Some descriptive statistics are shown in Chapter 6.

Lastly, the dataset can be saved for later use.

save(data_total, file = "../data/output/dataset_2001_2015.rda")
write_csv(data_total, file = "../data/output/dataset_2001_2015.csv")

5.3 Dataset for the Local Projections

Now, let us create the dataset specifically used to estimate the models.

Let us make sure that the region data are encoded as a factor.

data_total <- 
  data_total |> 
  mutate(region_id = factor(region_id))

The crops we focus on:

crops <- c("Rice", "Dent corn", "Potato", "Cassava")

The number of observation in each region, for each crop:

data_total |> 
  filter(product_eng %in% crops) |> 
  group_by(product_eng, region_id) |> 
  summarise(n = sum(Value_prod <= 0)) |> 
  arrange(desc(n))

`summarise()` has grouped output by 'product_eng'. You can override using the
`.groups` argument.

# A tibble: 96 × 3
# Groups:   product_eng [4]
   product_eng region_id     n
   <chr>       <fct>     <int>
 1 Potato      15          180
 2 Potato      21          180
 3 Potato      23          180
 4 Potato      24          180
 5 Rice        3           180
 6 Rice        8           180
 7 Rice        10          180
 8 Rice        17          180
 9 Rice        22          180
10 Rice        14          171
# ℹ 86 more rows

5.3.1 Definition of the Variable of Interest

Warning

We compute percentage deviation of production from monthly regional average, but we will actually not use those values in the subsequent estimations. In the first version of the analysis we used to do so, but this implied estimating a monthly regional trend. As kindly pointed out by a reviewer, the estimation of the trend should not be performed independently of the estimation. In the current version of this work, we use demeaned values of production and estimate the trend in the regressions.

This section outlines a two-step procedure for expressing agricultural production data at the monthly regional level for a specific crop and month as a percentage deviation from the monthly regional crop-specific average. The procedure involves handling missing values.

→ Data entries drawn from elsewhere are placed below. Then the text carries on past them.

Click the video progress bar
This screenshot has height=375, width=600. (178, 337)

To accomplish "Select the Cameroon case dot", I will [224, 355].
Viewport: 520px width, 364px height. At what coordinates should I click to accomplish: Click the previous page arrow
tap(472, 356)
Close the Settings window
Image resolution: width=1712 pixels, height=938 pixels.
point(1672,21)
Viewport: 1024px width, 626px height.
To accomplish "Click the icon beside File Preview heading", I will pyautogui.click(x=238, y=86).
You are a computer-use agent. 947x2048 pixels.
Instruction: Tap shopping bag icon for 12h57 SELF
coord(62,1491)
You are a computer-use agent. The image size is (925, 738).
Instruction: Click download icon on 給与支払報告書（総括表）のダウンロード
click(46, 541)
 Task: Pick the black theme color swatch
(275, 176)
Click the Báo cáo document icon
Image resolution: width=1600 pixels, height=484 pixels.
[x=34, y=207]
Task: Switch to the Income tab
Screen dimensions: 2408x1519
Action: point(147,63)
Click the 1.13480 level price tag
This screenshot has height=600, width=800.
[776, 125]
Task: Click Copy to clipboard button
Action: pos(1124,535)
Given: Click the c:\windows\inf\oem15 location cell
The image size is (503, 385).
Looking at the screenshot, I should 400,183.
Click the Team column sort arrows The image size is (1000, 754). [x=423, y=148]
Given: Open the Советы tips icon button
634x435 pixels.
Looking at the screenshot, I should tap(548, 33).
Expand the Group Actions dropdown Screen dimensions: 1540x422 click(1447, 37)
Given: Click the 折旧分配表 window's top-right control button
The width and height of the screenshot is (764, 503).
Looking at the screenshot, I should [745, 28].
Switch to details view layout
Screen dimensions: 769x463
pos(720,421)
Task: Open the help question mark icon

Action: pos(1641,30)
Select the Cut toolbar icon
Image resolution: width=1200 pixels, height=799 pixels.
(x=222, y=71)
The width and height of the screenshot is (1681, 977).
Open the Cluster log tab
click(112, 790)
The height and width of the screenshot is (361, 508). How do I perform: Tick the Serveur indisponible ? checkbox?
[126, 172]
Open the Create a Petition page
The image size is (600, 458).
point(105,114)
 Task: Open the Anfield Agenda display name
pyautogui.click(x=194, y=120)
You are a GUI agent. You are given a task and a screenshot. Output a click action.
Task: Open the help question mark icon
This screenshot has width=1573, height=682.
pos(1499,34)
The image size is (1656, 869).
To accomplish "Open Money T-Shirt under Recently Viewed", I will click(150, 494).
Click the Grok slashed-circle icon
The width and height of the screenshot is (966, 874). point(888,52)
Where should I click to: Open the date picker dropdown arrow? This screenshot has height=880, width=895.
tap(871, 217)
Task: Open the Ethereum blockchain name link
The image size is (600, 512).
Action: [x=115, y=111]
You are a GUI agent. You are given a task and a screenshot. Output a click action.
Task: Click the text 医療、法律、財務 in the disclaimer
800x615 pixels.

Step 1: Handling Missing Values

In the first step, we address missing values by linear interpolation. This approach helps us estimate the missing values by considering the neighboring data points.
- Step 1.1: Imputing missing values with linear interpolation.
  
  The missing values get replaced by linear interpolation. However, if there are more than two consecutive missing values, they are not replaced with interpolated values. Instead, the series for the specific crop in the given region is split based on the locations of the missing values. The split with the highest number of consecutive non-missing values is retained, while the other splits are discarded.
- Step 1.2: Dropping Series with Remaining Missing Values
  
  After imputing missing values using the moving median, we check if any missing values still remain in the dataset. If there are any remaining missing values for a particular series, we choose to exclude that series from further analysis. By doing so, we ensure that the subsequent detrending process is performed only on reliable and complete data.
Step 2: Normalized Agricultural Production

For each month ( m ), region ( i ), and crop ( c ), we calculate the average production over the entire period (January 2001 to December 2015): \[\overline{y}_{c,i,m} = \frac{1}{n_{T_c}} \sum_{t=1}^{T_c} y_{c,i,m,t}^{\text{raw}} \] Then, we express agricultural production relative to the average: \[y_{c,i,m,t} = \begin{cases} \frac{y_{c,i,m,t}^{\text{raw}}}{\overline{y}_{c,i,m}}, & \overline{y}_{c,i,m} > 0\\ 0, & \overline{y}_{c,i,m} = 0 \end{cases}\] Values of \(y_{c,i,m,t}>1\) means that the production for crop \(c\) in region \(i\) during month \(m\) of year \(t\) is higher than the average monthly production for that crop and region over the period 2001 to 2015. For example, a value of 1.5 means that the production is 50% higher than average.
Step 2 (alternative version): Deviation from regional monthly average, in percent (this step is useless in the new version of the analysis: it lead to discard too many observations)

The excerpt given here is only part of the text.